COPYRIGHT - Are Madden video game plays copyright-able?

Finding that allowing using the visual depiction of source code to show illicit copying would be tantamount to having copyright over the play, which would be impermissible:

Permitting Antonick [Plaintiff] to rely on the visual depiction resulting from his source code to
show illicit copying would be tantamount to granting him ownership of the particular play
itself. Copyright law recognizes that the same function or implementation—here, a football
play—can be carried out by different authors in different ways. The Copyright Act “confers
ownership only over the specific way in which the author wrote out his version. Others are
free to write their own implementation to accomplish the identical function, for, importantly,
ideas, concepts and functions cannot be monopolized by copyright.” Oracle Am., Inc. v.
Google Inc., 872 F. Supp. 2d 974, 989, 997-98 (N.D. Cal. 2012) (“[T]here might be a myriad
of ways in which a programmer may . . . express the idea embodied in a given subroutine.”).
In accordance with this basic principle, Antonick’s ownership is limited to the expression of
the plays and formations in his source code, not the plays and formations themselves.
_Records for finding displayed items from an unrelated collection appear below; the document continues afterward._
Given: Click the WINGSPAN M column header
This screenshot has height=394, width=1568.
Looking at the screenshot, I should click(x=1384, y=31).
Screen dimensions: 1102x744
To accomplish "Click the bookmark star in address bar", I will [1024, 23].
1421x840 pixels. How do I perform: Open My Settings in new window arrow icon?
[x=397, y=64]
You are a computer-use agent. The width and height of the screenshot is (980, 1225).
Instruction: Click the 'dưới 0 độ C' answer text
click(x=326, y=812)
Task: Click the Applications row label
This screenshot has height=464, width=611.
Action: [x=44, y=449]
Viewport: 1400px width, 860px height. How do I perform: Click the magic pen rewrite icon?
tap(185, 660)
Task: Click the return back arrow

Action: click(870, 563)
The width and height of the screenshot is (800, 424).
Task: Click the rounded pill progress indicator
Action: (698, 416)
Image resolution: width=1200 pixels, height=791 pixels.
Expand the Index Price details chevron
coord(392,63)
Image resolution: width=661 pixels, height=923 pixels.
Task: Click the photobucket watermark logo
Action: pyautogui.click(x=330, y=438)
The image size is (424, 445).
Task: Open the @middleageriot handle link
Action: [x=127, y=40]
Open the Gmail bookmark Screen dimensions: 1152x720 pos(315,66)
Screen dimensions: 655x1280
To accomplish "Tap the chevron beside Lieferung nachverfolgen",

Regarding the evidentiary deficiencies, and despite a stipulation of fact:

2. The Jury Had No Evidence that Any Subsequent Sega Madden Game was
Virtually Identical to Apple II Madden

The record is similarly devoid of evidence supporting the jury’s conclusion that the
six Sega Madden games subsequent to 1990 are virtually identical to Apple II Madden.

Antonick’s evidence on the subsequent games relied on the proposition that if (a) the first
Sega Madden is virtually identical to Apple II Madden and (b) all seven Sega Madden games
were virtually identical to each other, then (c) all of the Sega Madden games were infringing
works of Apple II Madden. Even assuming that this approach was valid, the record contains
no legally sufficient basis for the jury to find that all of the Sega Madden games are virtually
identical to each other.

No reasonable jury could have concluded that the seven Sega Madden games were
virtually identical to each other. The only information about the subsequent games as a
whole was Barr’s opinion that each Sega Madden version changed “just a few things” each
year—specifically by (1) changing player ratings, (2) adding plays, (3) adding features such
as instant reply, (4) improving the look of the game’s graphical characters—but were
“essentially the same software program.” Tr. 1310:19-25-1311:1-5.8 Without the
opportunity to view each of the versions of Sega Madden, the jury had no basis for evaluating whether the changes Barr addressed altered each subsequent game such that they
should not be considered one and the same for purposes of the intrinsic test.

...

Antonick’s evidence as to the later games as a whole cannot rely on the
stipulation that each Sega Madden game “used code from” the prior one. Tr. 1340:19-
1341:22. In closing, counsel argued that the stipulation “show[s] that [EA] agrees that those
games, year to year, shared the code that we talked about. They share code. The code drops
down, it goes from game to game.” Tr. 2080:14-17. But some shared code among Sega
Madden games is not the issue. The stipulation offers no evidence about how much code
was passed on to each subsequent game, or whether that code included Antonick’s
expression of source code as to plays and formations.